*TASK STATEMENT*
Transcribe exactly the lines from the one holding "Screen dimensions: 1355x1202" through the closing line of the entries below. Pictures stay out of the copy.

Source records

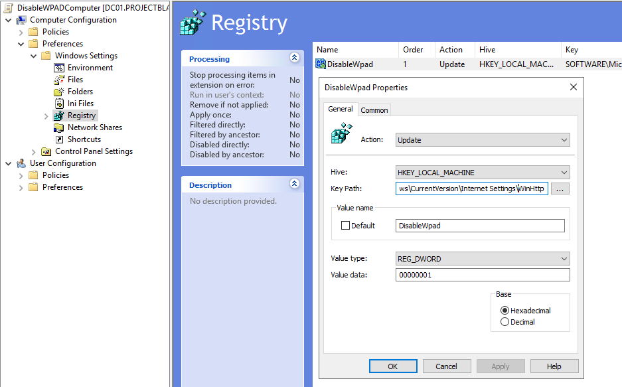The image size is (622, 387).
Task: Select the Folders preferences icon
Action: (x=58, y=91)
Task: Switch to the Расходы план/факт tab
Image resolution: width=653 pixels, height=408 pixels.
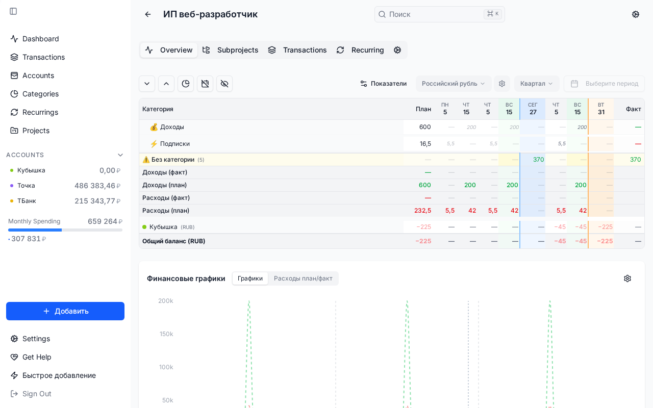Action: [x=304, y=278]
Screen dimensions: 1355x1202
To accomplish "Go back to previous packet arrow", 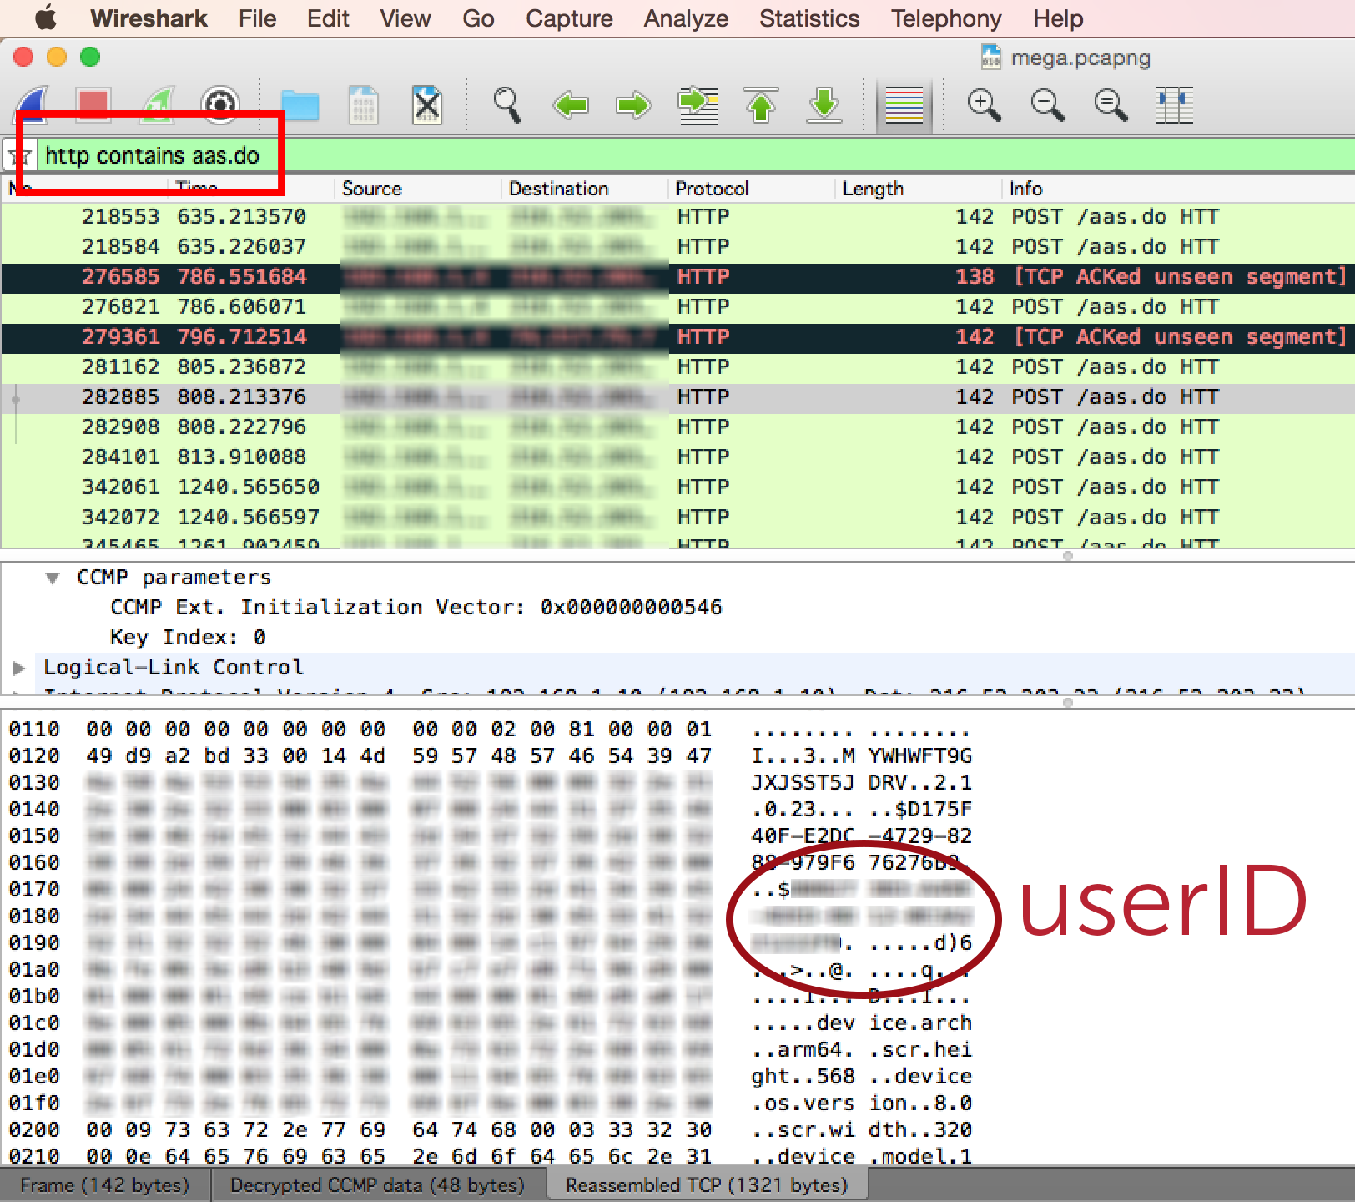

*TASK SOLUTION*
Screen dimensions: 1355x1202
To accomplish "Go back to previous packet arrow", 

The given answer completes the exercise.